Proof positive if you like that even the big three revert to farce when their core vote abandons them. In fact I dare say if Boris had himself taken advise from Pongoo and dressed up in a penguin suit then his vote would have been even higher, but then if Ken had donned a Salamander Lizard outfit? who knows the Labour Party might have took the mayoralty as well?
But a 30% turnout! just where are we all heading?
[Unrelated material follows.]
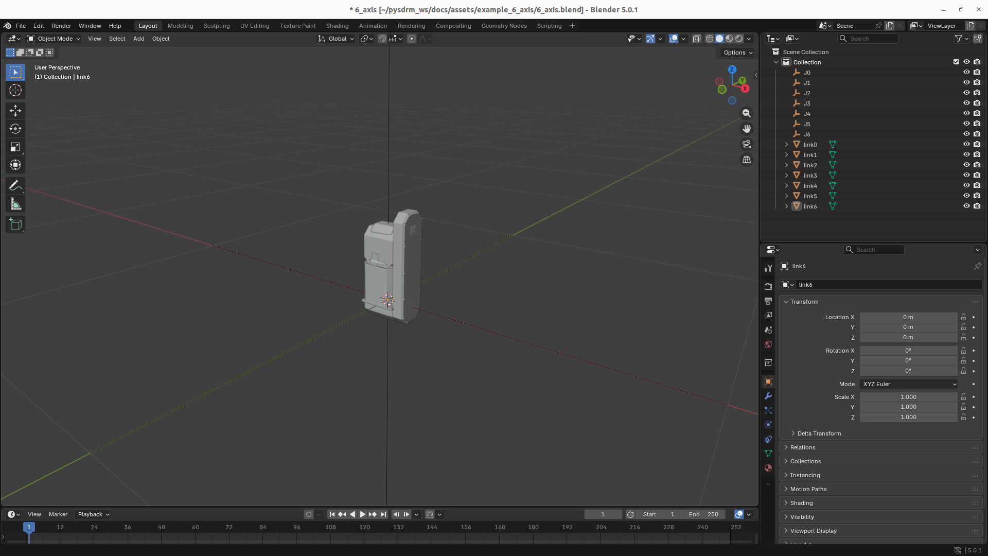Choose the Add Cube tool
This screenshot has height=556, width=988.
pyautogui.click(x=15, y=224)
I recently researched party membership of the big three in Britain over the last 60 years and found that the Tory Party can lay claim to the highest ever party membership figures of the three main parties (2.9m in the 1950's) followed by Labour (1.1m again in the 50's) The Lib Dems of course are a modern phenomenon but in their various guises they always struggled to reach such dizzy heights (highest found figure 145,000 1980 SDP)
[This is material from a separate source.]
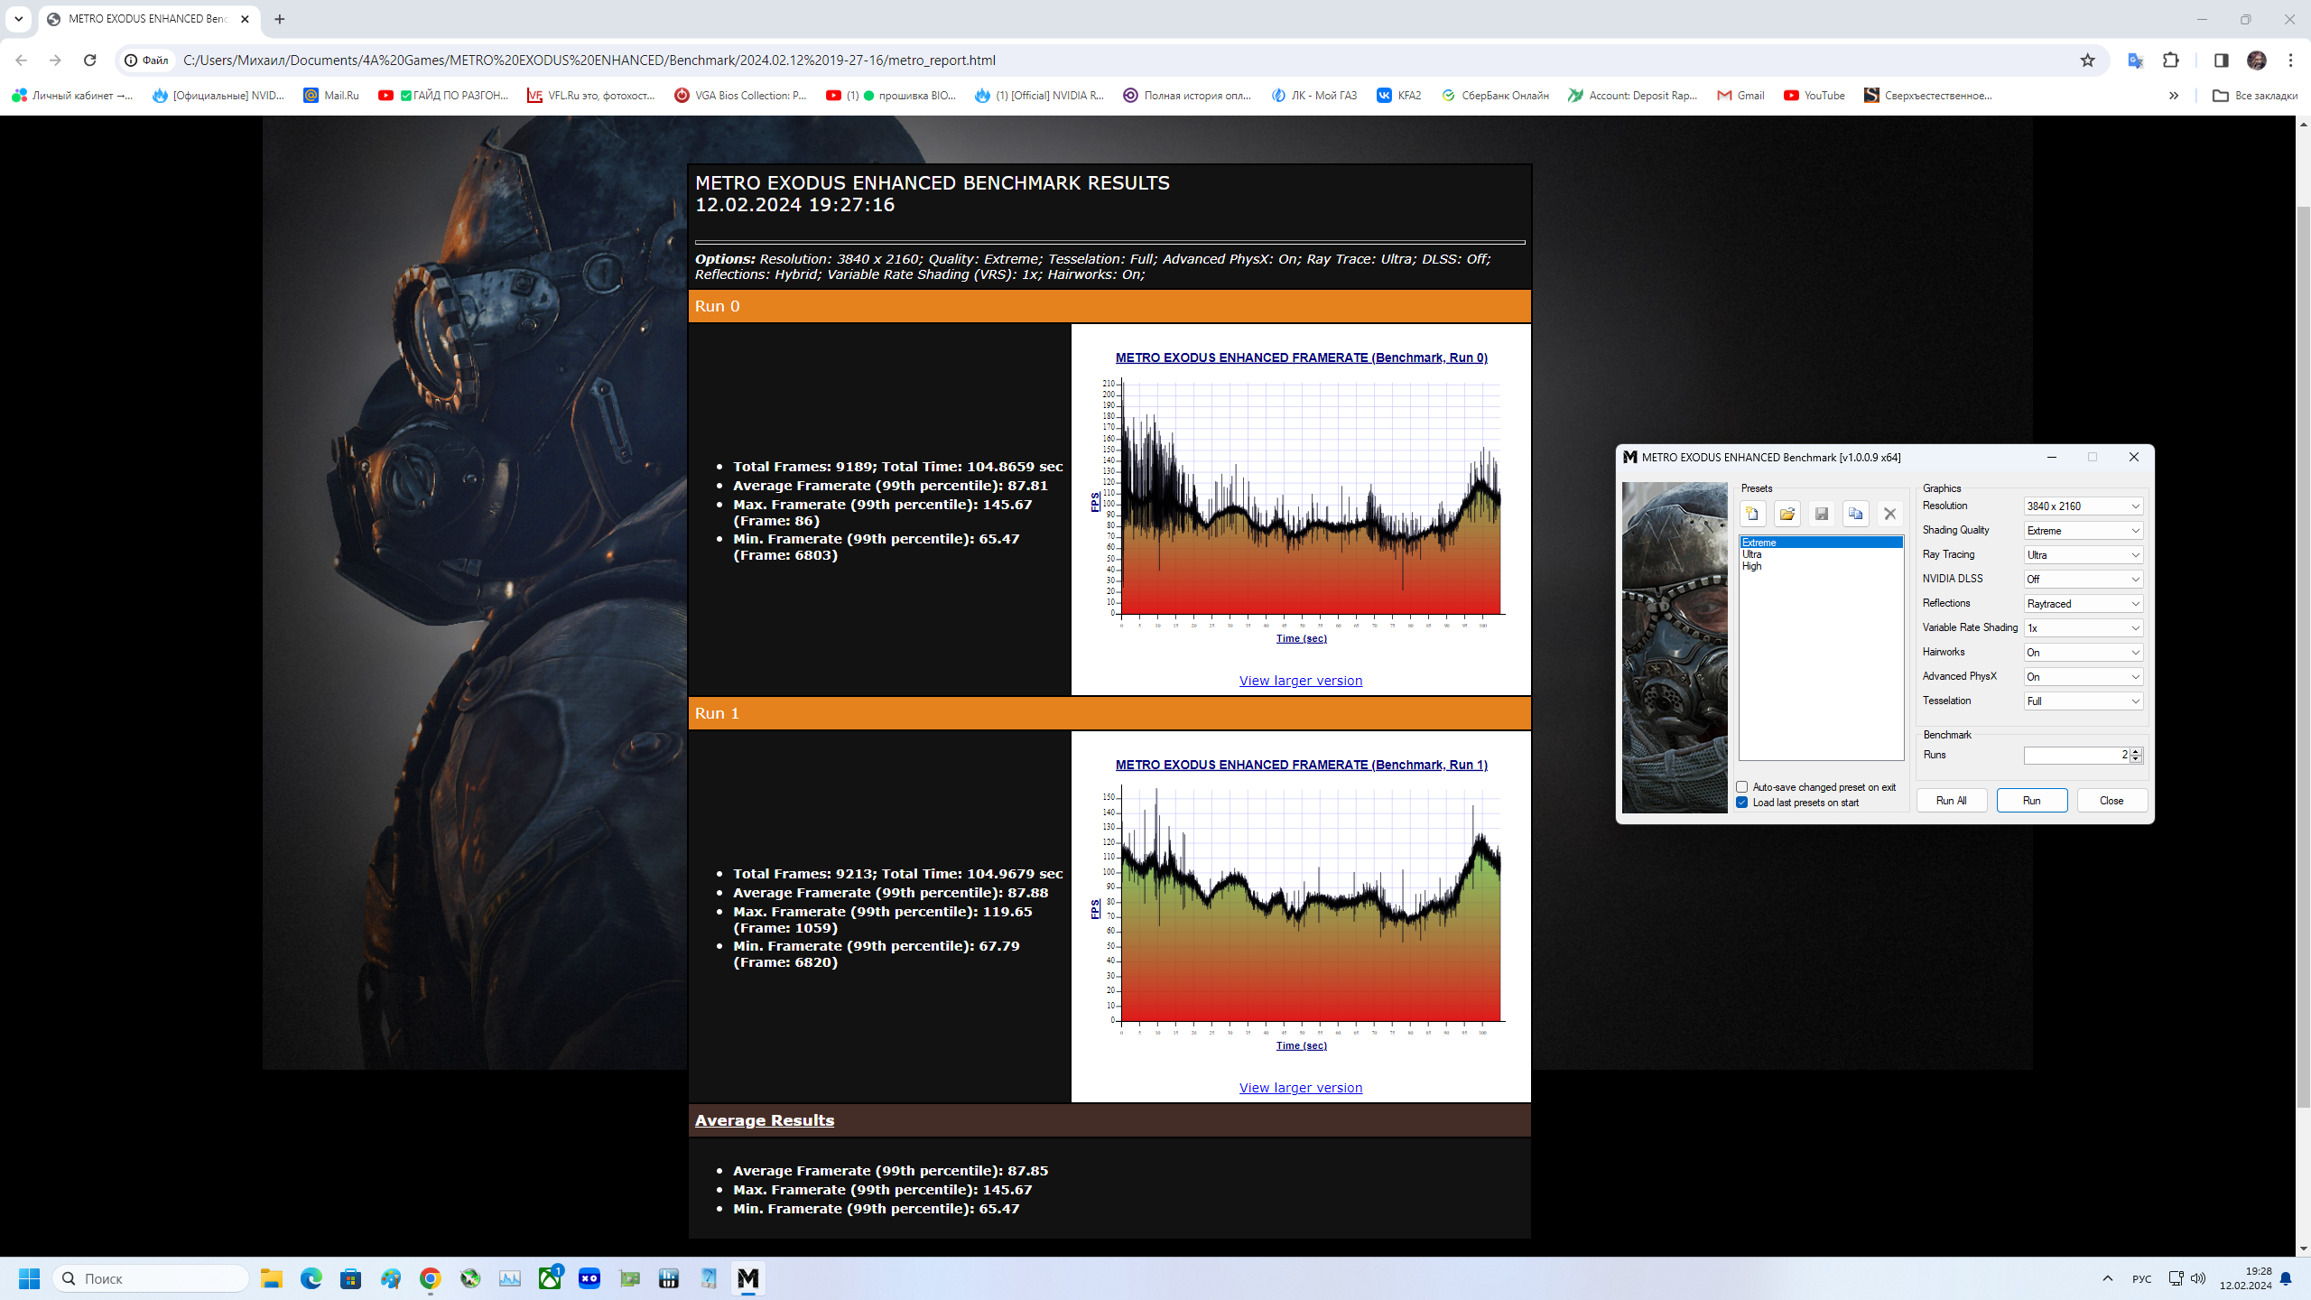The image size is (2311, 1300).
Task: Enable Auto-save changed preset on exit
Action: pos(1742,787)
So how does that all fare against today's party membership statistics, surely given the massive rise in population since the 1950's the number of our citizens actively involved in political life must still be quite high? Not a chance, the last estimated figures in 2010 have the three party memberships as follows;
Conservative: 210,000 Labour: 190,000 Lib Dems: 45,000
That's less than 500,000 members between the lot of them! or an even more alarming way of presenting it just 1.5% of the UK population between all three of them. And if you really want a sense of the size of the decline then look no further than a comparison with UK membership of the three biggest Conservation and Wildlife charities. The National Trust alone has more members than all three of the political parties combined total, and when added to memberships of the Wildlife Trusts and the Royal Society for the Protection of Birds then the Big Three nature lovers at 5.5m members trump the party hacks by more than 5m paid up subscriptions. Maybe the RSPB vote explains Professor Pongoo's success?
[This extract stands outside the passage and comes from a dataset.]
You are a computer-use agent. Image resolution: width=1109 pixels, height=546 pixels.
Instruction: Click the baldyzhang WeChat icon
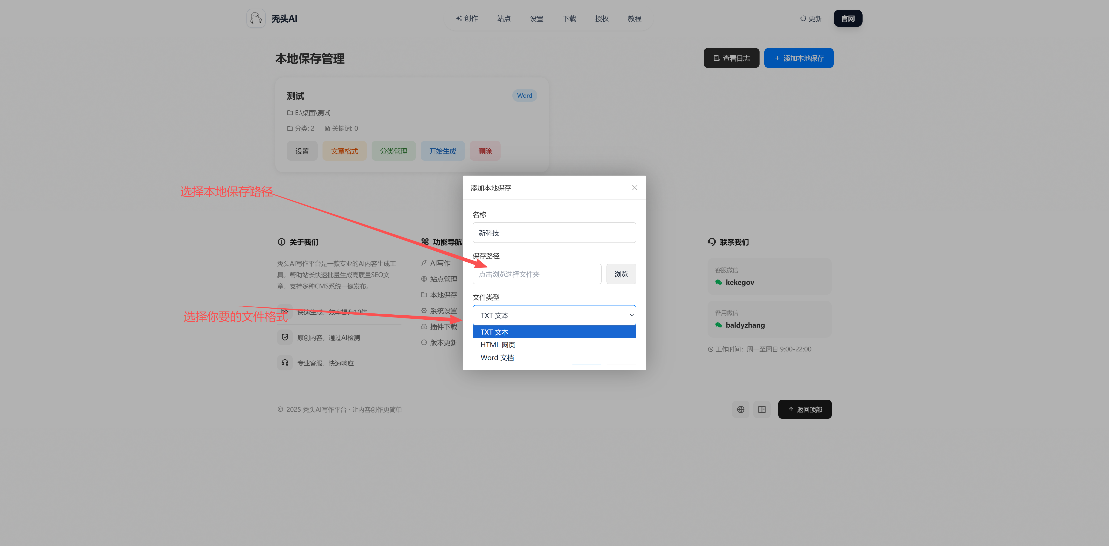tap(718, 325)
Coming back to local politics, you also have to remember that we currently have 469 local councils in the UK as well as two parliaments (England and Scotland) and an two Assemblies (Wales and Northern Ireland) so given that you have to be a party member to stand for election then roughly around 30% of those combined party members would be current candidates and 10% (1 in 10) will end up being elected. You should also worry that all three of the parties amongst their membership include a proportionately high number of eccentric individuals (best written about in another blog)
New parties are also not making any in roads into the public interest. Of the most successful in recent years and also the most vile UKIP have only ever reached membership high figure of 26,000 in 2003 (now down to 16,000) and the BNP a high of 9800 in 2008 which most believe has now fallen to well below 4000
So to put it bluntly we have one of the lowest political participation rates in Europe, our political system and its parties are tired, irrelevant to most peoples everyday lives and less attractive to most voters than a six foot man dressed up in a penguin costume. One in ten of those in a party will be elected and three in ten stand for election. These are chosen by the other seven in ten who inevitably include amongst their number the politically naive, the retired and inactive and a small bunch who it is best to simply describe as socially odd, nice to be with but frankly as mad as a box of frogs
I am a socialist, those are my political ideals, I am now after 5 years out in the cold able to rejoin the Labour Party if I so wished, they along with the Greens are currently the only parties I could ever entertain signing any membership form for in the future. But before I took such a massive step I would need to know, what were their parties plans for re-engaging with a British public who are currently completely turned off to UK politics.
I don't want a debate with the 30% of the 30% who bother to vote in Local elections, I want to engage with the 70% who don't bother to vote at Local Elections and or say they never will or never have voted.
And fun as it may seem, I don't want to have to dress up in a penguin suit in order to do it.